Reading passage ::
======

FanPost

Our most obvious flaw, in three acts

Rick Osentoski-USA TODAY Sports

There are myriad reasons the Twins suck eggs this season. Some of them are surprising — Miguel Sano's missing power, Eddie Rosario's plummeting batting average, Brian Dozier's inability to find his first-half-of-2015 form — and some decidedly less so — Kurt Suzuki and Danny Santana locked in a two-man out-making contest, Tommy Milone's daily battle to register his fastball on the radar gun, Byron Buxton's early struggles adjusting to major-league pitching.

When your favorite team has lost three times as many games as it's won, it becomes much easier to countenance the former than the latter: unusual failure feels fluky, or at least potentially fluky, and gives us desperate fans (largely irrational) hope that perhaps the Twins are just in need of some good luck.

But when a team fails in a predictable, obvious way that every fan seemed to see coming before the season started, that's a little more irksome.

======

(Word and element locating data)
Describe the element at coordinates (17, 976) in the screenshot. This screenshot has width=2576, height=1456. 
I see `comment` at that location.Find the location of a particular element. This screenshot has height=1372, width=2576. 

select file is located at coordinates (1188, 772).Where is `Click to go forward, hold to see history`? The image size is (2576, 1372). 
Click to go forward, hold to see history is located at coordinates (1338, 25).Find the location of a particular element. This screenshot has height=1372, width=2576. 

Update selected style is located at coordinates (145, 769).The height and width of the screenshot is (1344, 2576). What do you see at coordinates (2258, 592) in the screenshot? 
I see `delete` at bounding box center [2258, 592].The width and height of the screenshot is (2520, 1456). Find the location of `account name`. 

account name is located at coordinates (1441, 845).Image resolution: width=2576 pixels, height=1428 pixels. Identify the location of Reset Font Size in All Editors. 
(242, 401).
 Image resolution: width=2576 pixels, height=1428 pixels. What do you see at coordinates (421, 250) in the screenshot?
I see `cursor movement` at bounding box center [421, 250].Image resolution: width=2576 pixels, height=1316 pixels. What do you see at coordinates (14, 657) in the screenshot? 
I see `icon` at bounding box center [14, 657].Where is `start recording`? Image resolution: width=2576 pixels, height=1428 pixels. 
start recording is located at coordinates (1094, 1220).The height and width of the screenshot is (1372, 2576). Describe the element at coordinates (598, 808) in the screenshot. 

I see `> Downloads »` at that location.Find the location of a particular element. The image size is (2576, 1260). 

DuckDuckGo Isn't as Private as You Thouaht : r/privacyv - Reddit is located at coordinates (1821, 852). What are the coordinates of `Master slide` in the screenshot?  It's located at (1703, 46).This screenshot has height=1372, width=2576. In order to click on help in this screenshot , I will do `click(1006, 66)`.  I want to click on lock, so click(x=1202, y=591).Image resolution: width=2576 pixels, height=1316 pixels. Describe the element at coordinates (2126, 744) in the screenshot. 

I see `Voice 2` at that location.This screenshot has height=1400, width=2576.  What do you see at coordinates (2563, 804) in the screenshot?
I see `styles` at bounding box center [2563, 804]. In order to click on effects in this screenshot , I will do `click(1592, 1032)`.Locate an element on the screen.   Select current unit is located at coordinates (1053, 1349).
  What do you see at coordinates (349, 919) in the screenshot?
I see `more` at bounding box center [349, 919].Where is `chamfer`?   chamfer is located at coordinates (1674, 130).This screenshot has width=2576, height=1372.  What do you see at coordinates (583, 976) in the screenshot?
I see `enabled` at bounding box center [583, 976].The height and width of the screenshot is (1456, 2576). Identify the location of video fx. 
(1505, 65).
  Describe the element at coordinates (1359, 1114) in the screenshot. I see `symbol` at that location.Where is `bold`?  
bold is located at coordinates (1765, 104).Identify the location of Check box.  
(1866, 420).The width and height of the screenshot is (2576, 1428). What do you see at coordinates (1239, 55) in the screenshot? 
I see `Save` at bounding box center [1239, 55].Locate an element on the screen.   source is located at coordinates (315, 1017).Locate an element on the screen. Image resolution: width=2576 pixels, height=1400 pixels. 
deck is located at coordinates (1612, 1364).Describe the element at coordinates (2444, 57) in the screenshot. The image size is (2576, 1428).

======

Reproduce the Twins fan post word for word from "Our most obvious" up to and including "to major-league pitching.". The entries are not needed for this work.

Answer ::
Our most obvious flaw, in three acts

Rick Osentoski-USA TODAY Sports

There are myriad reasons the Twins suck eggs this season. Some of them are surprising — Miguel Sano's missing power, Eddie Rosario's plummeting batting average, Brian Dozier's inability to find his first-half-of-2015 form — and some decidedly less so — Kurt Suzuki and Danny Santana locked in a two-man out-making contest, Tommy Milone's daily battle to register his fastball on the radar gun, Byron Buxton's early struggles adjusting to major-league pitching.